• Supplied entries:
☆ ☆ ☆ ☆ ☆

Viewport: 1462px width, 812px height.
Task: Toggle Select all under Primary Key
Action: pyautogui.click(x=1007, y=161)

☆ ☆ ☆ ☆ ☆

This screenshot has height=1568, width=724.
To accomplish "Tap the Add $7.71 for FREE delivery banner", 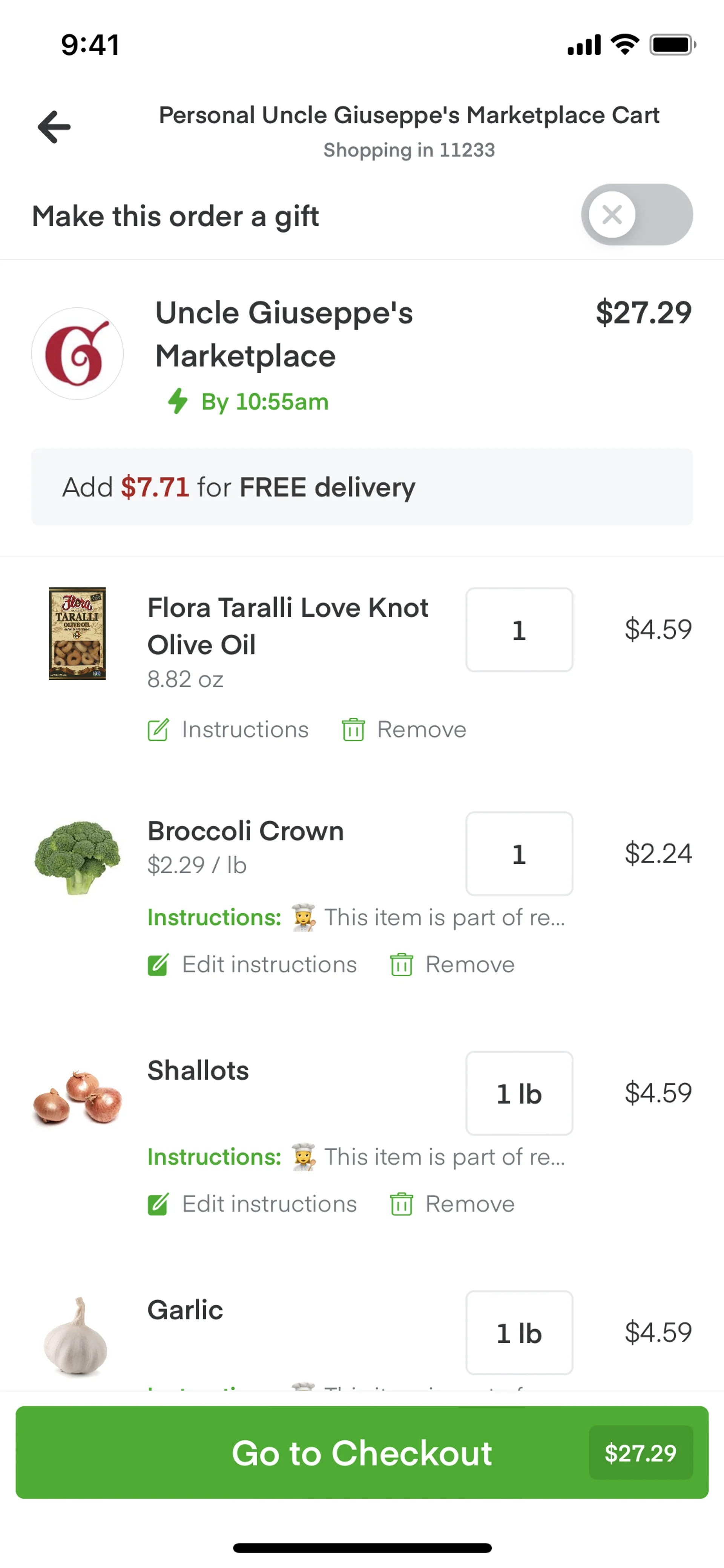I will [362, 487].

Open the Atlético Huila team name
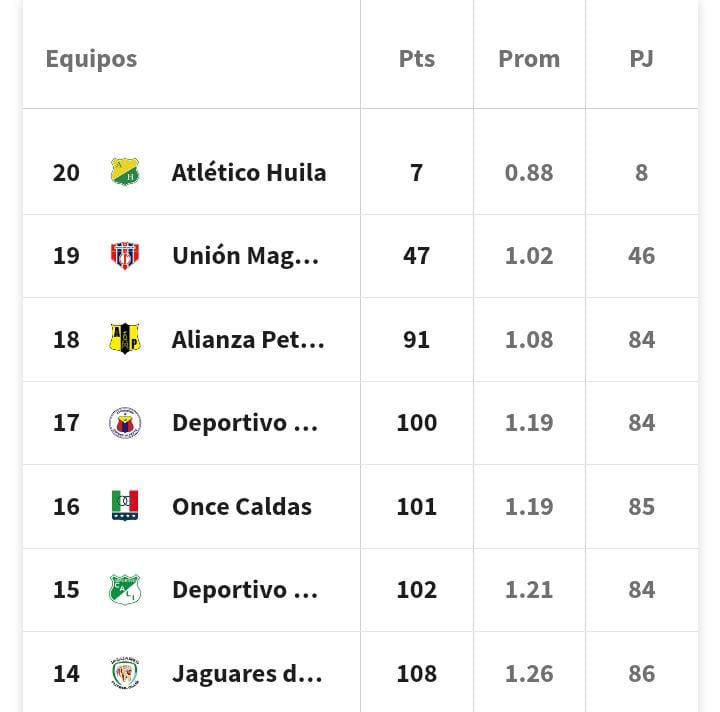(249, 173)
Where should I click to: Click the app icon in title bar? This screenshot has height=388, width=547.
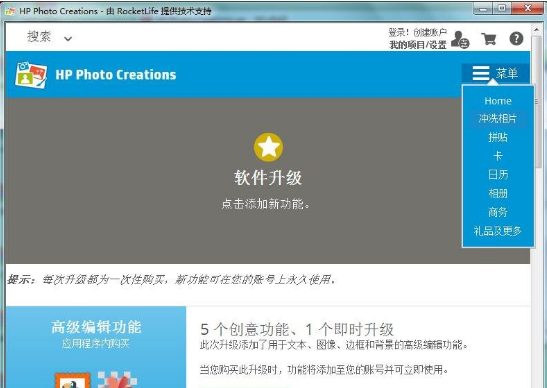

☆ ☆ ☆ ☆ ☆

• Task goal: Return the lines of the listing where the string "This" appears.

• Final answer:
This screenshot has height=1568, width=724.
Where should I click to: Click the app icon in title bar? This screenshot has height=388, width=547.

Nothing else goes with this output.